Monday, July 7, 2014

20140707.0714

Today, I am trying to return to what passes for normalcy for me--which is not "normal" as most understand it, I admit. My wife and I are currently enjoying an inversion of several of the normative gender roles prevalent in the perception of mainstream US popular culture; she works, while I stay home to take care of the house and those who dwell in it. As such, I have some cleanup to do from the trip; there is laundry to handle, and there are dishes that need washing. (I do reserve the right to write a bit and to have a cup of coffee before I go about doing so, though.)
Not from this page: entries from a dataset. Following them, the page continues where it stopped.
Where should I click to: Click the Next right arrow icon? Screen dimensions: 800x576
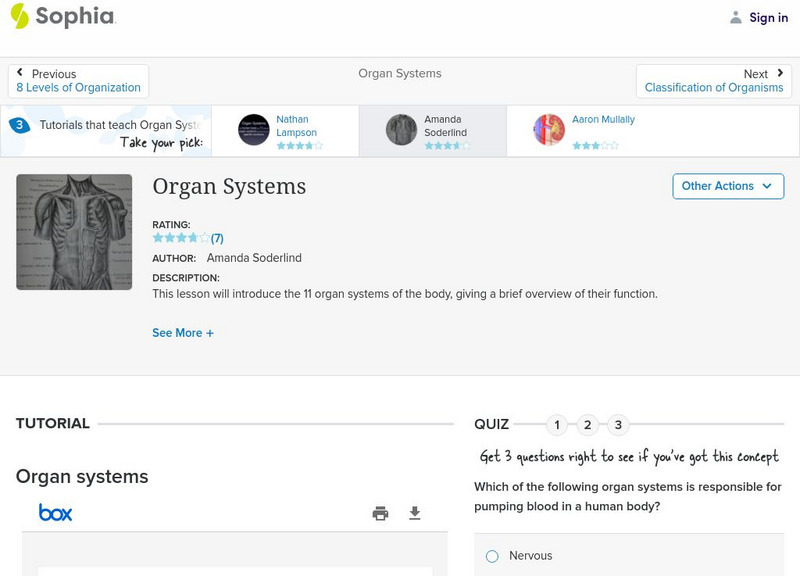pos(780,73)
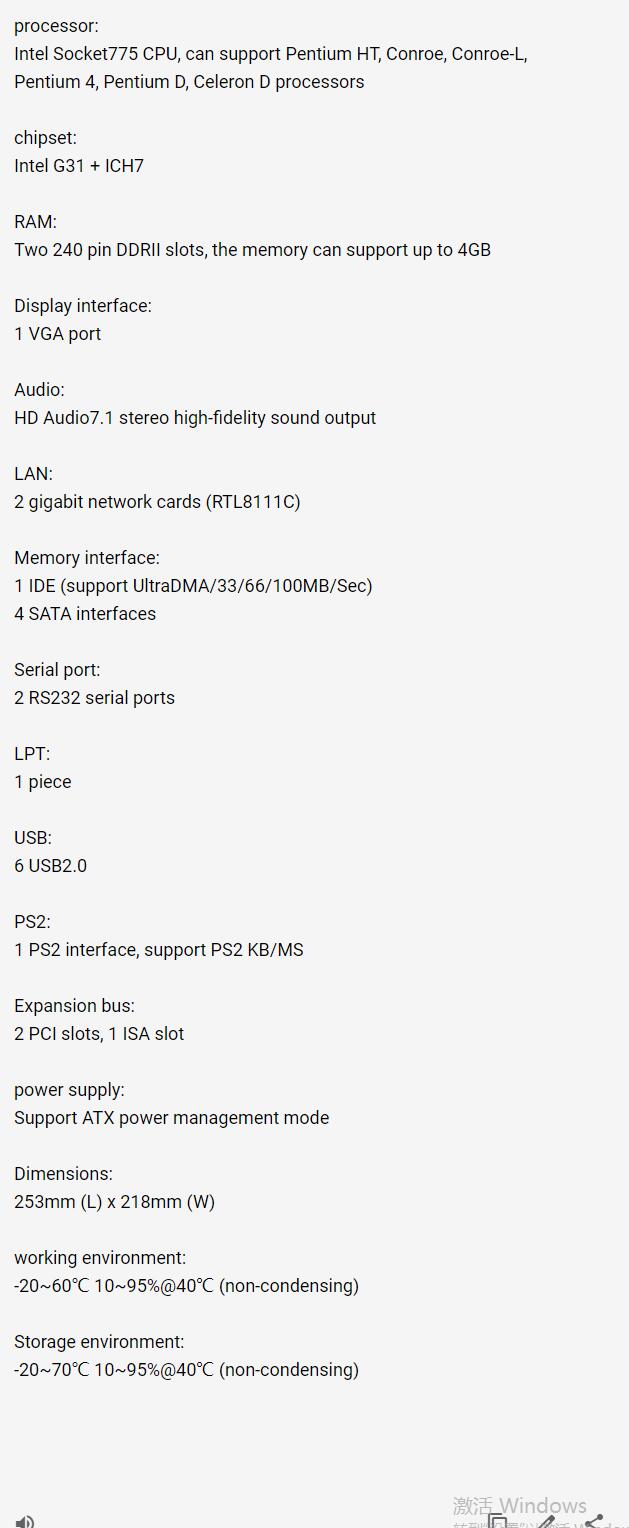This screenshot has width=629, height=1528.
Task: Click the 'HD Audio7.1 stereo' line
Action: pyautogui.click(x=195, y=418)
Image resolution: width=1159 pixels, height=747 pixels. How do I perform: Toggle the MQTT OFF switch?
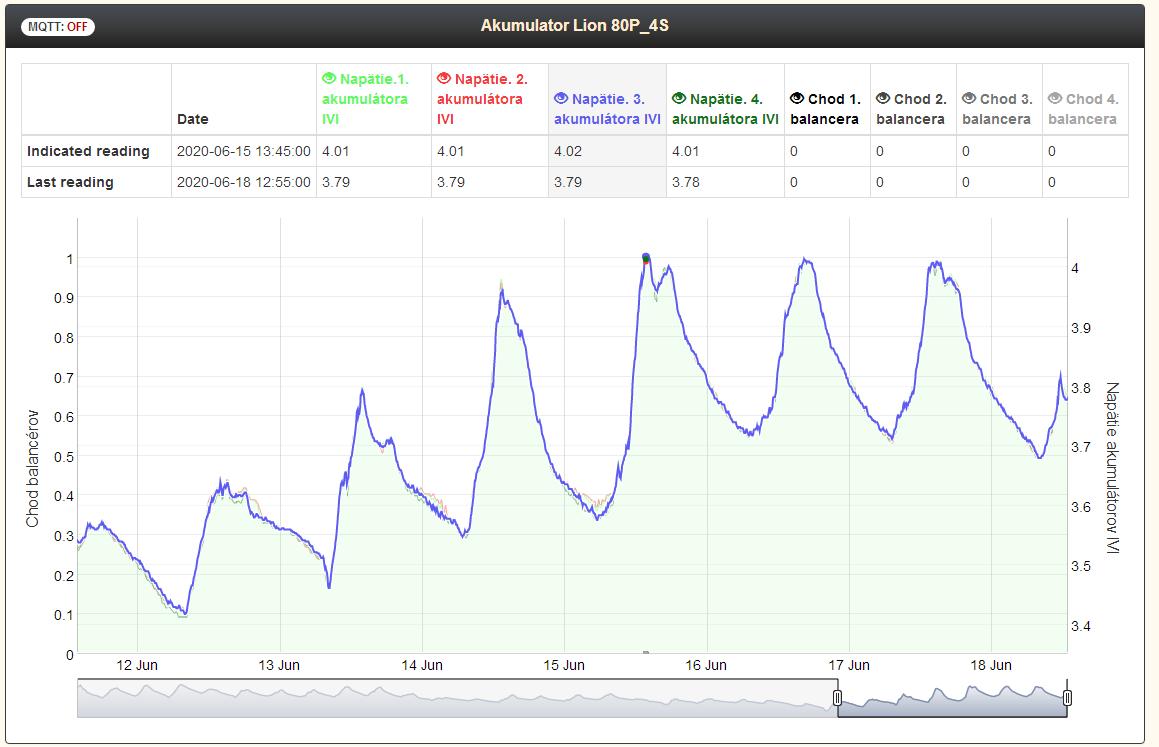[58, 27]
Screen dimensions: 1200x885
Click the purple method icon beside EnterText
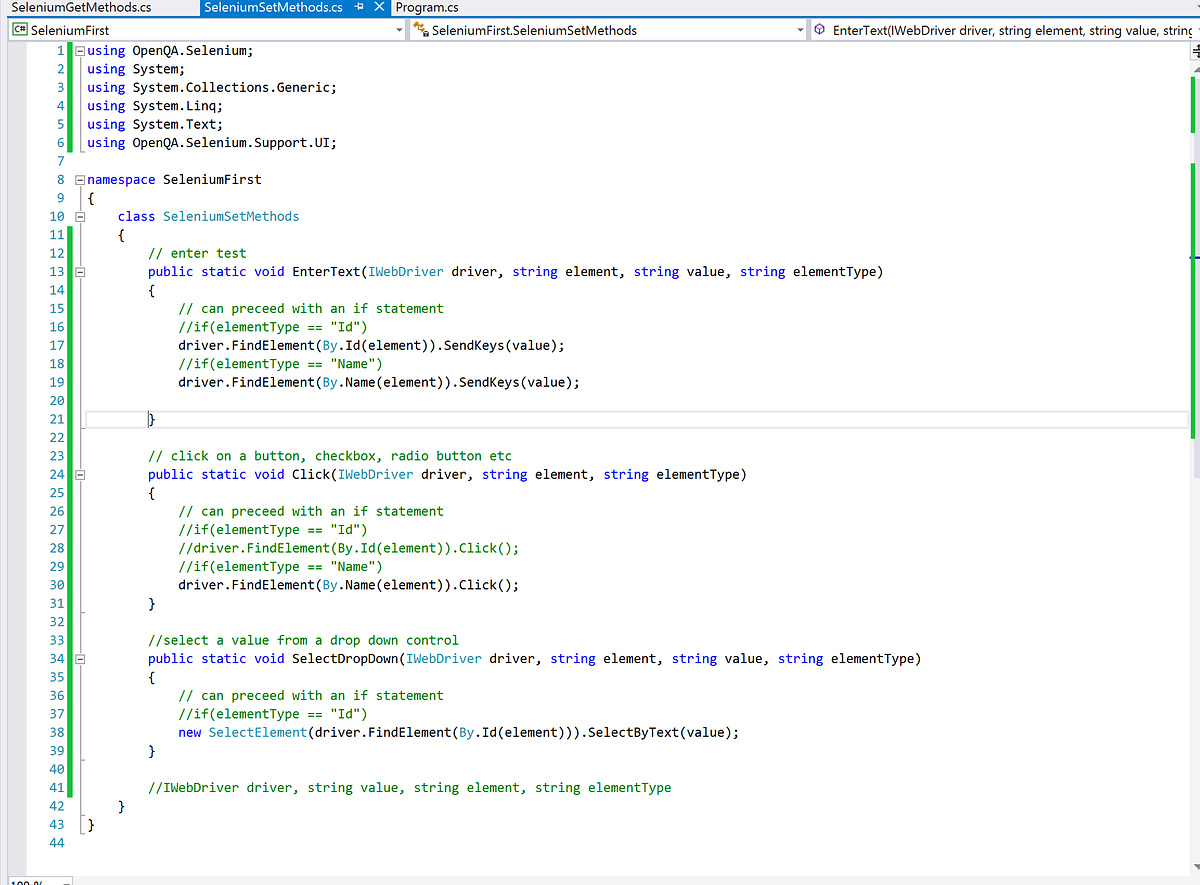click(x=821, y=30)
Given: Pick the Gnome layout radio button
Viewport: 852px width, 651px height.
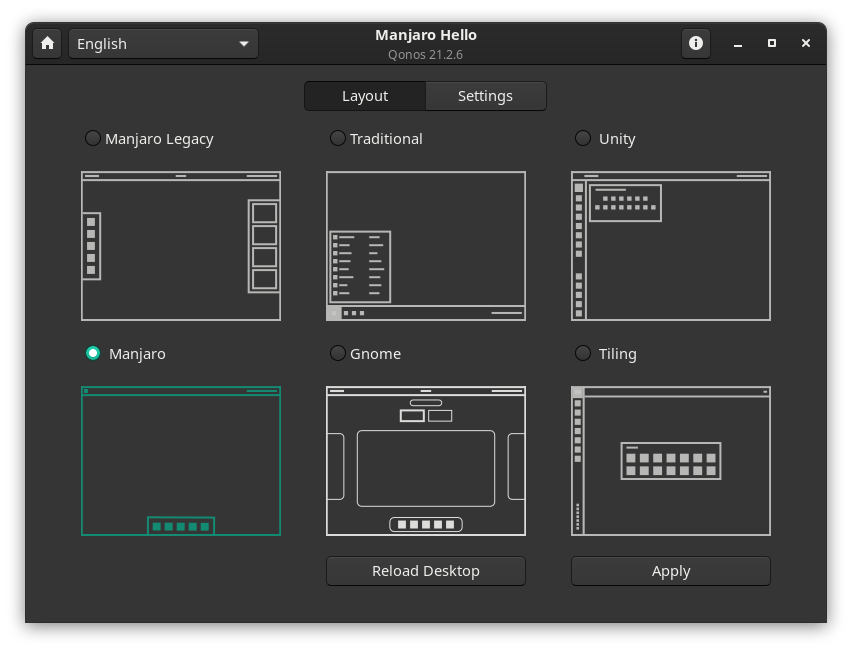Looking at the screenshot, I should point(338,353).
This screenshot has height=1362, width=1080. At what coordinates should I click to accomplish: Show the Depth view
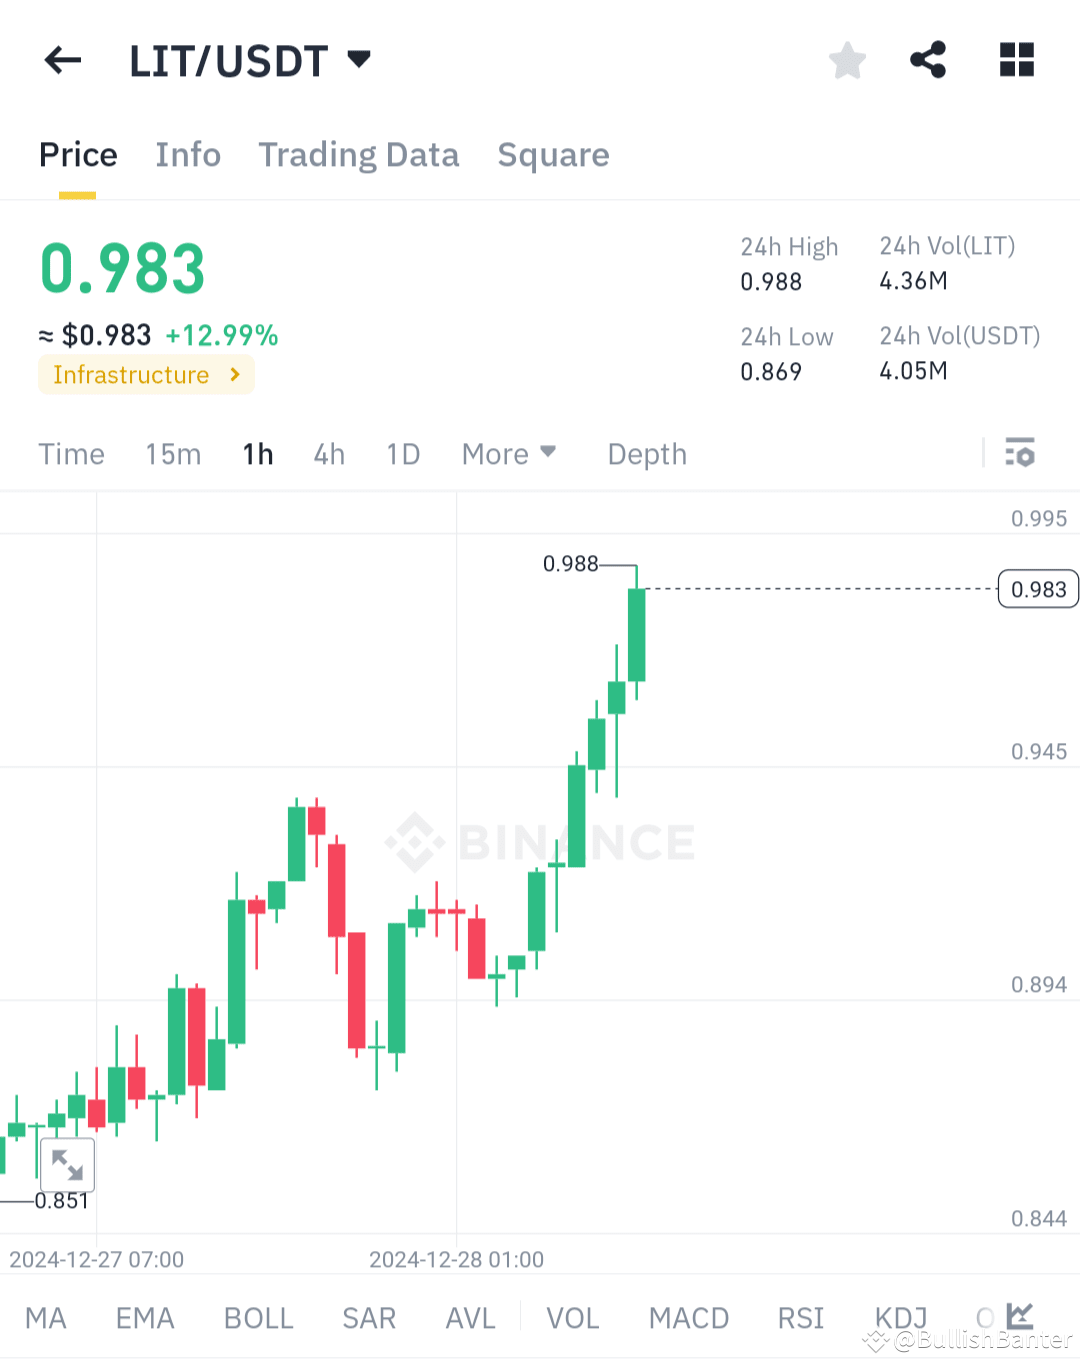[646, 453]
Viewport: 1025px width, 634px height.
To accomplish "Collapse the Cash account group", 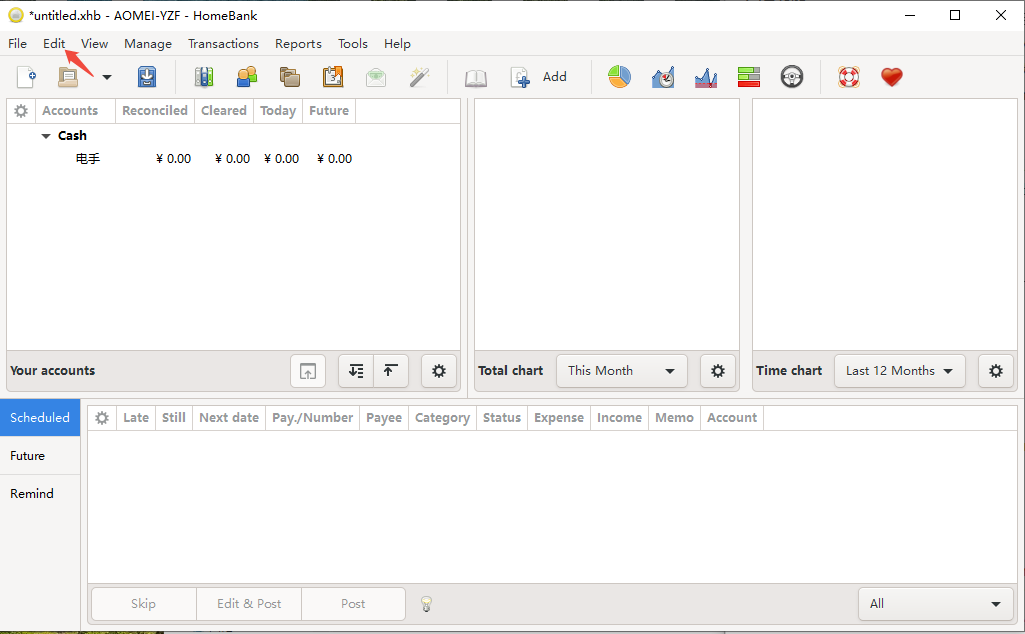I will point(46,136).
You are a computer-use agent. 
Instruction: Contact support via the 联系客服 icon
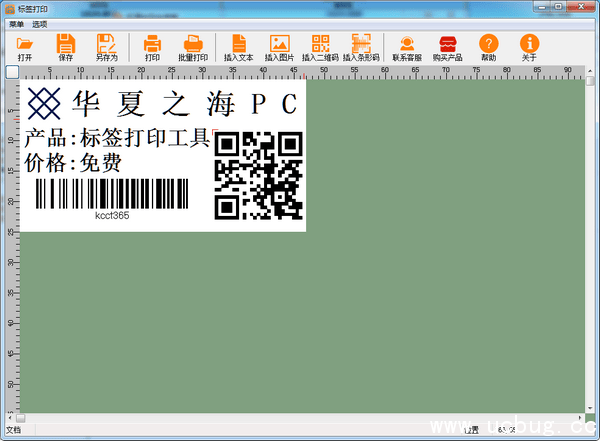(x=407, y=47)
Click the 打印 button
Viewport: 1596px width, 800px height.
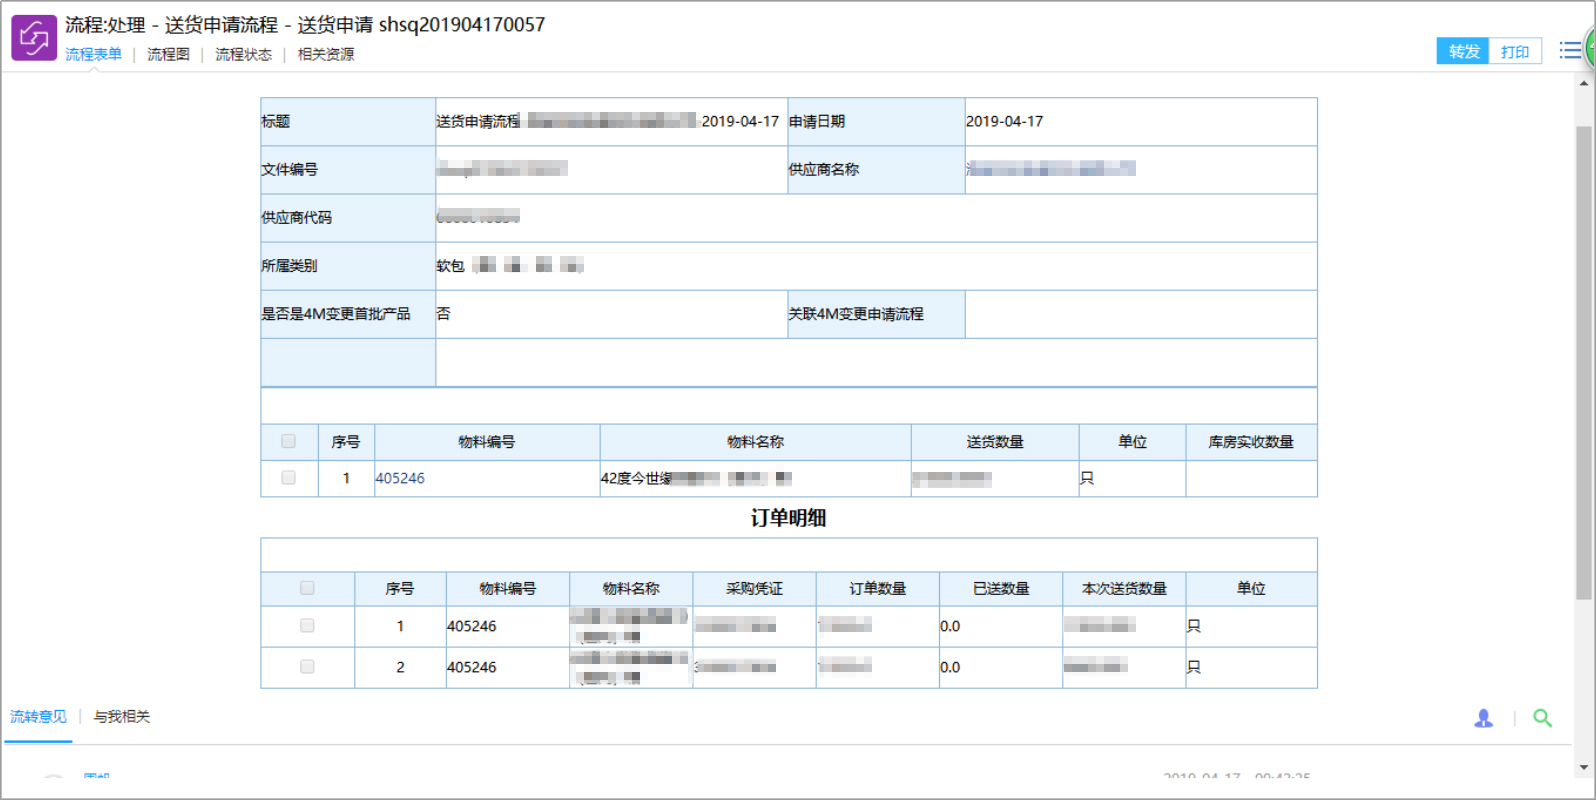[x=1515, y=51]
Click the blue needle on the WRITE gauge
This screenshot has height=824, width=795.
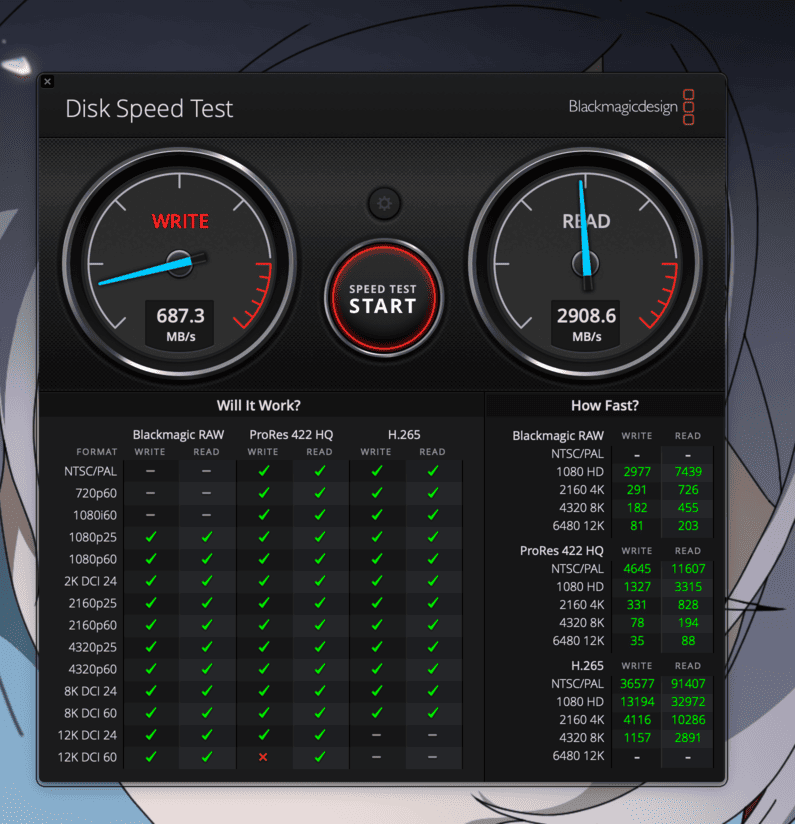point(140,272)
To that end, I am glad that the water is back on at Sherwood Cottage. It is not because of problems paying bills that the water was turned off, certainly; I cut the requisite check as soon as I received the billing statement, and it appears to have already cleared my bank. No, it was off in the evening because of something that happened a couple of houses down from me ("down" being higher-numbered lots, thus farther away from the origin point). I am not sure what caused it, but a water pipe going to the house in question burst, and it did so on the city's side of the water meter. As such, city crews arrived to work on the problem, and doing so required that they close the main that serves Sherwood Cottage.

I understand the need to do so, of course, and I acknowledge that the inconvenience imposed upon me was only an inconvenience. But I am nonetheless reminded of the precarious interconnections upon which I rely, and I doubt that I am alone in that reliance. It is some way to the nearest water source for me if I have to carry water by hand, for instance, and I know that my skill set is not such that I would do well at foraging for my own food or food for my family. I suppose that makes me something of a parasite, or would did I not contribute in some small way to the betterment of that body from which I derive sustenance. I am perhaps as one of the bacteria in our guts, distinct from us in fact but vital to our ongoing lives in the aggregate. Some of the work I do, whether on The Work or elsewhere, is needful, and all of the work that I and those like me do is necessary even if any single worker is eminently replaceable.

It might be asked why I would contemplate such things. They cannot conduce to my comfort. They certainly do not ring of that which builds up a person. They are images that do not need to be taken far to unravel, since it is not at all a great cognitive distance to travel from gut bacteria to feces and flatus, and thinking of myself as mostly belching forth stinking gases and producing waste is hardly flattering. It is what I am trained to do, however, and I cannot but do as I have been shaped by myself and others to do. I cannot but be as I am made to be. And so I will be getting back to chores and The Work soon.